▶ Your objective:
The expected output is an exact copy of the lines from the one containing "955x407 pixels." through the final line of the entries below, with no images.

"""

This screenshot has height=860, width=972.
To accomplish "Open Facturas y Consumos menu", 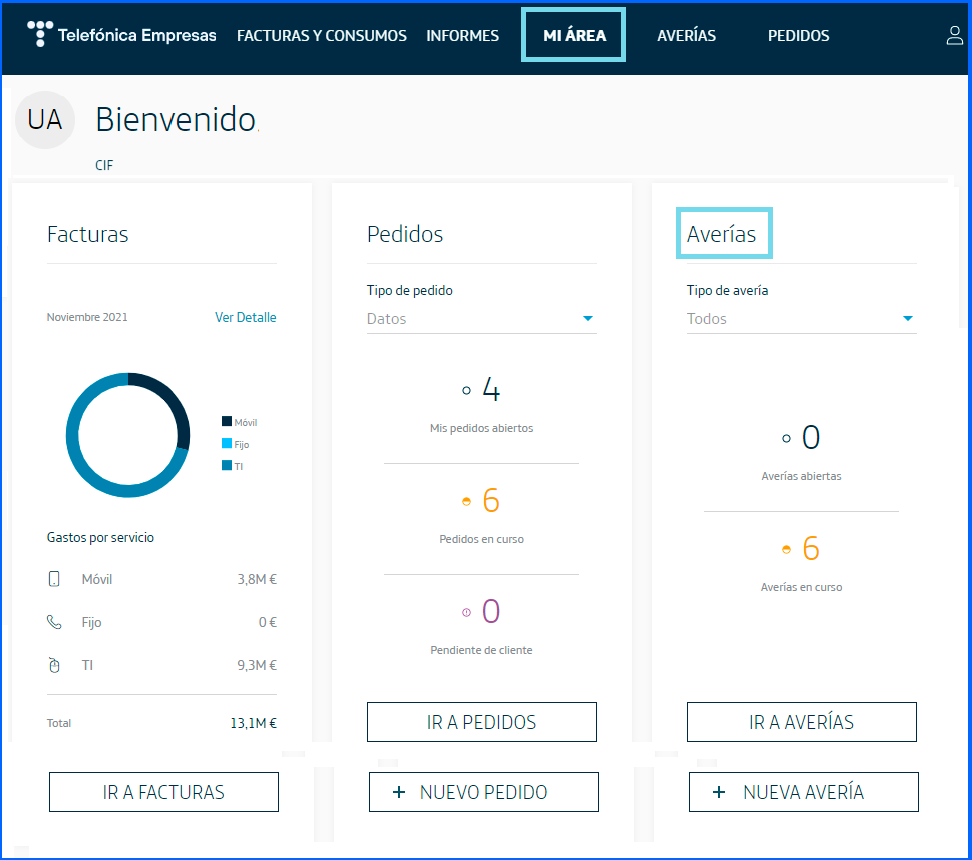I will click(322, 36).
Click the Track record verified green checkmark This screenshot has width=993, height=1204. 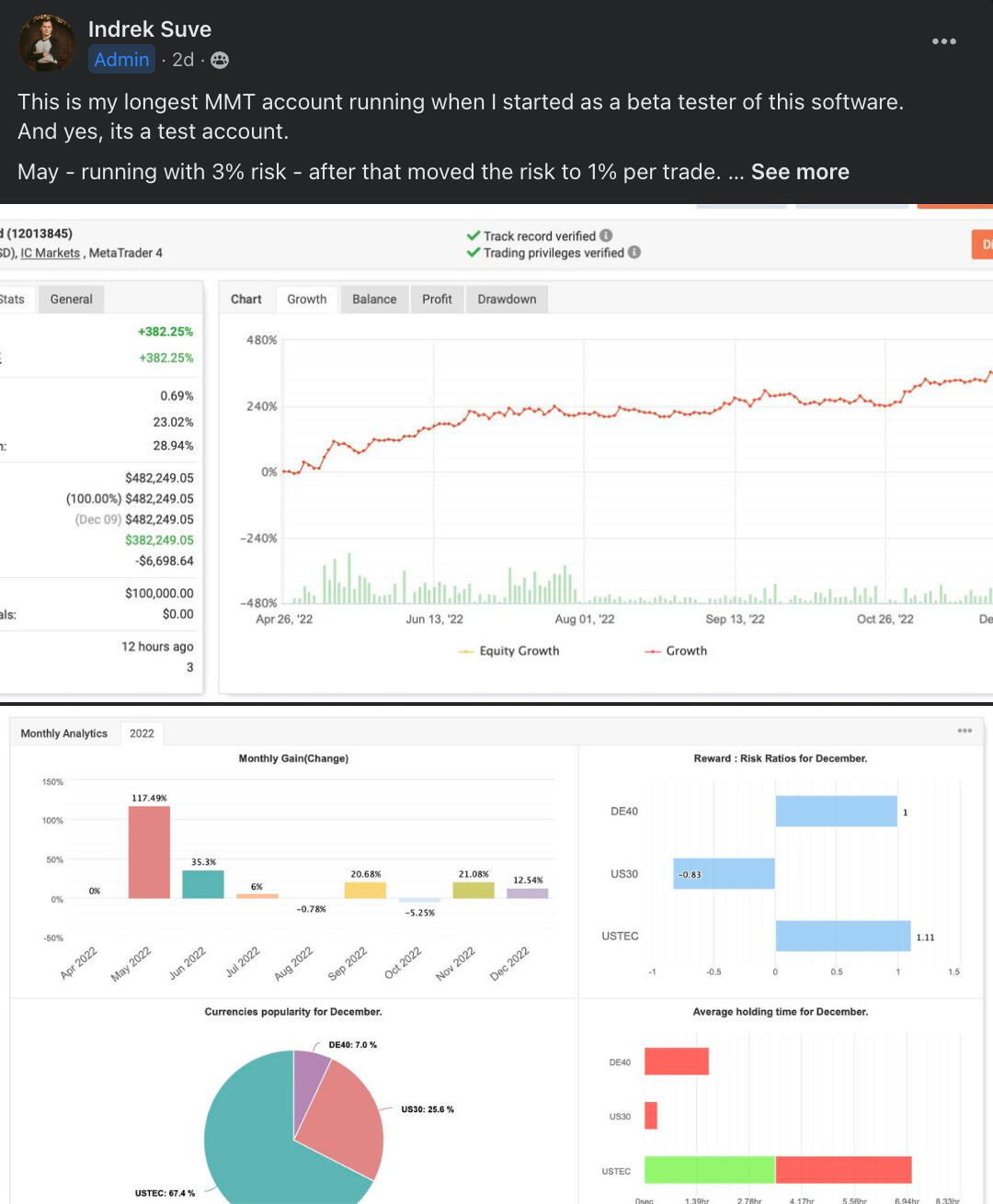(x=473, y=235)
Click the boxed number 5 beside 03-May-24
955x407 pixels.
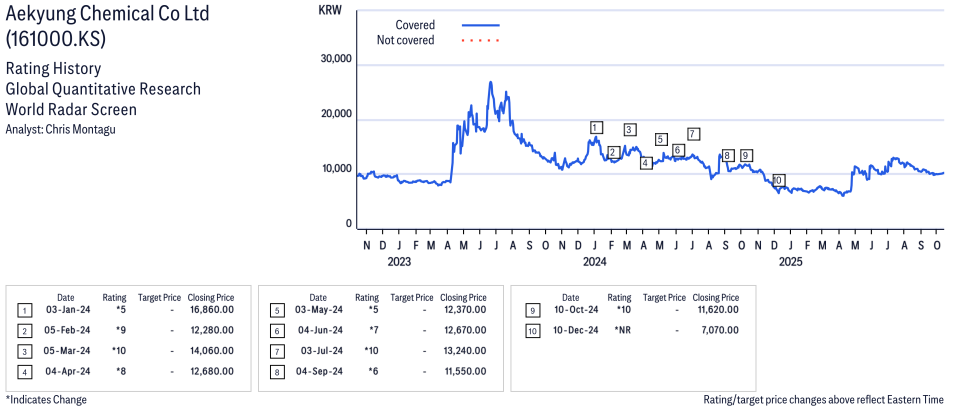point(276,310)

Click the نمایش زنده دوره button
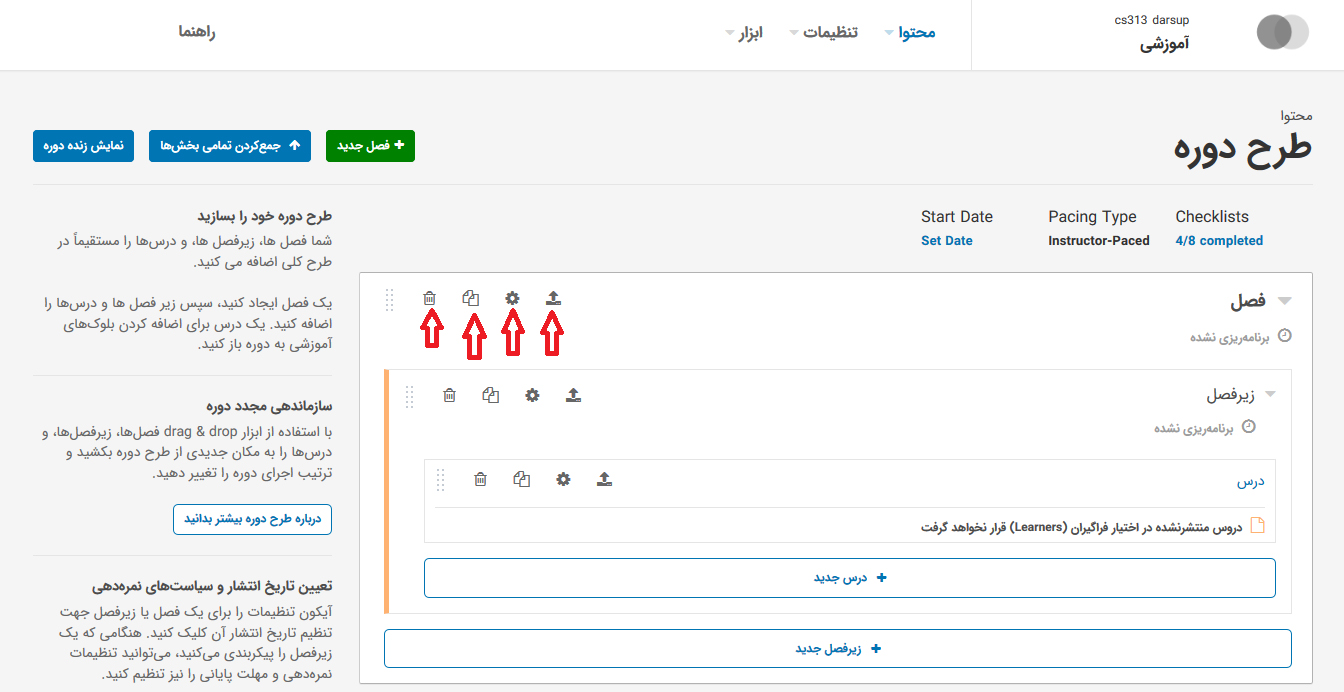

"""

▶ Result of this exercise:
955x407 pixels.
point(276,310)

Click the نمایش زنده دوره button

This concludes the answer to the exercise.